- [GIVEN EXERCISE A]
Do these statements agree with the post about the XFS crash: (i) the array is built from sixteen 750GB SATA drives; (ii) after a crash the box comes back with an ordinary restart; (iii) the perl script starts 25 processes? Answer yes or no for each and quote the deciding words.
- [GIVEN EXERCISE B]
Carry on the post about the XFS crash, starting after its final sentence.

- [QUOTED TEXT]

◇ ◇ ◇ ◇ ◇ ◇ ◇

I have a box running XFS over md (raid5) over Fedora core5 2.6.17-1 kernel.
The box contains 16x750GB SATA drives combined into a single 11TB raid5
partition using md, and this partition contains a single XFS filesystem.
I can consistently crash the box within about ten minutes with a simple
perl script that spawns 25 processes each of which loop writing random
files to the filesystem.
The only message I get on the console is something like this:
do_IRQ: stack overflow: 492
<c0406460>
Once crashed, the box requires a hard reboot to rescue it (and needs to
resync
the RAID array).
As the box is to be used for a production upload fileserver receiving
several hundred
simultaneous uploads, I would most likely be seeing this problem lots.
So..... questions:
1. How much is known about this problem? Seeing as it is 100% reproducible,
is there any active development underway to fix it?

◇ ◇ ◇ ◇ ◇ ◇ ◇

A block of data

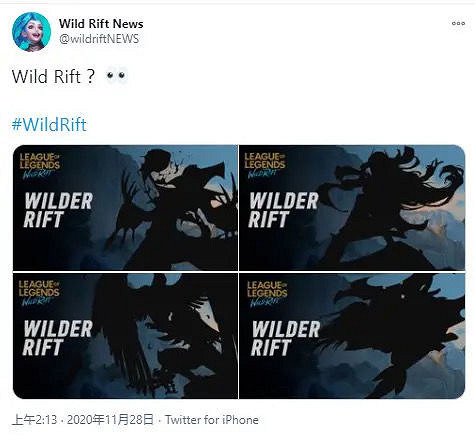The width and height of the screenshot is (475, 437).
Task: Click League of Legends logo in top-right image
Action: click(x=265, y=165)
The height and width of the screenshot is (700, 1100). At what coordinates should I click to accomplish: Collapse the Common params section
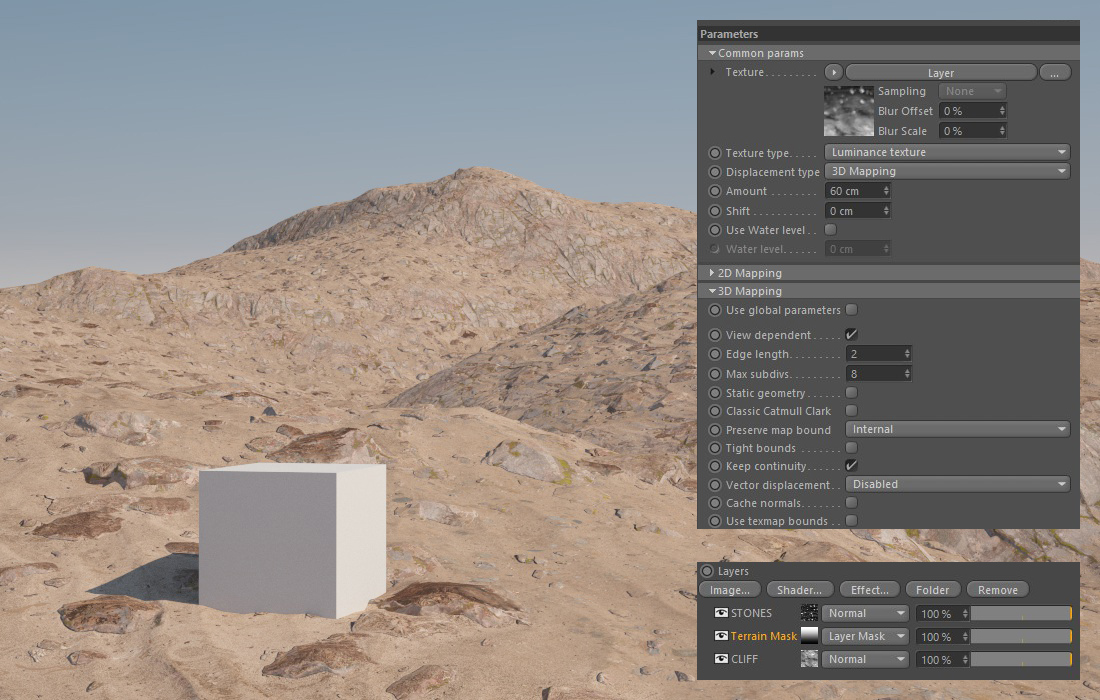click(760, 53)
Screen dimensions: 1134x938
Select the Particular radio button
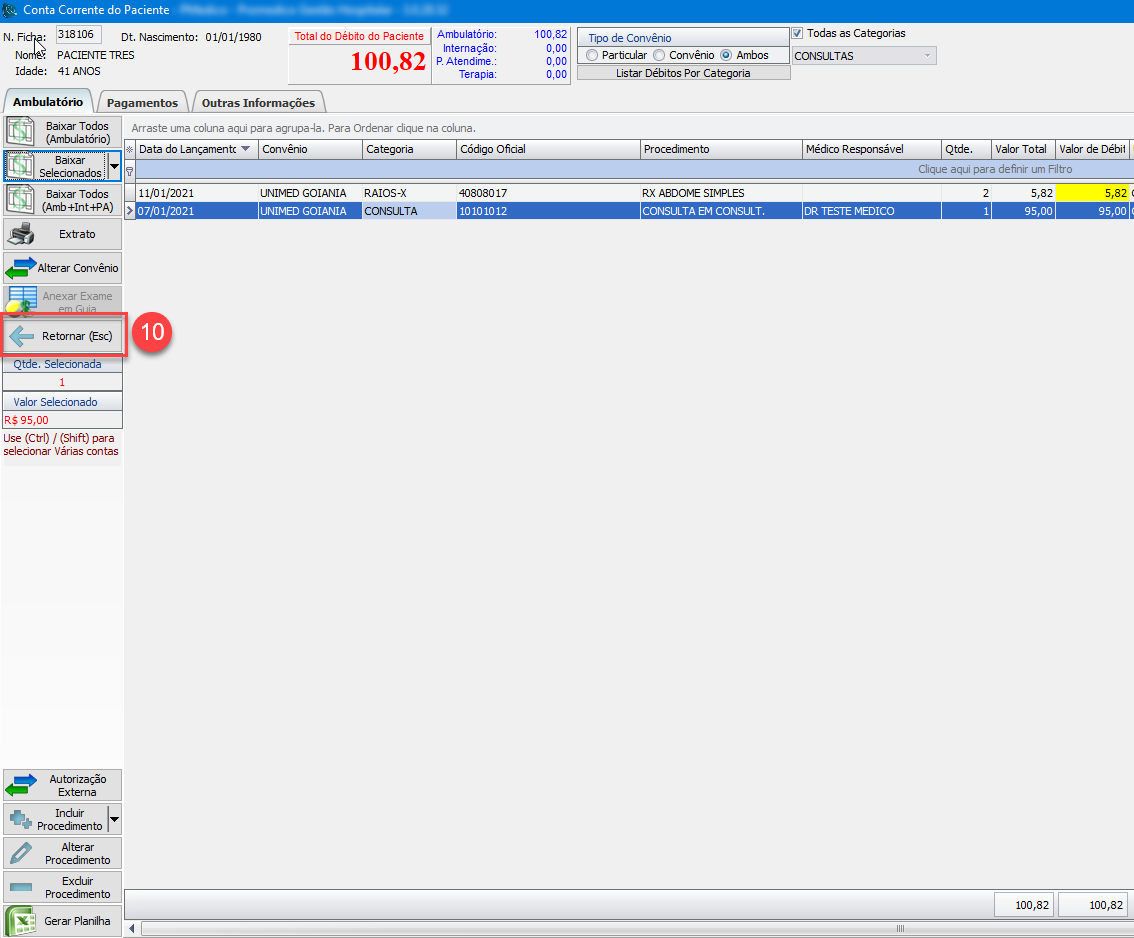(593, 55)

◇ ◇ ◇ ◇ ◇ ◇ ◇

- [EXERCISE OUTPUT A]
(i) Yes: "The box contains 16x750GB SATA drives"
(ii) No: "the box requires a hard reboot to rescue it"
(iii) Yes: "spawns 25 processes"

- [EXERCISE OUTPUT B]
2. I have seen postings that say compiling a kernel with 8K stacks will
fix the
problem. Is this the case? Or will I be able to trigger it again by
running 100 or
200 simultaneous writes?
3. Any suggestions as to what I should try? At present it looks like I
am stuck between
finding a fix for XFS and splitting the box into 2 or 3 EXT3 partitions
(which I really don't
want to do). I have tried ReiserFS (max FS size is 8TB even though the
FAQ says 16), and
JFS (jfs_fsck segfaults which doesn't fill me with confidence).
Many thanks for any suggestions,
Chris Allen.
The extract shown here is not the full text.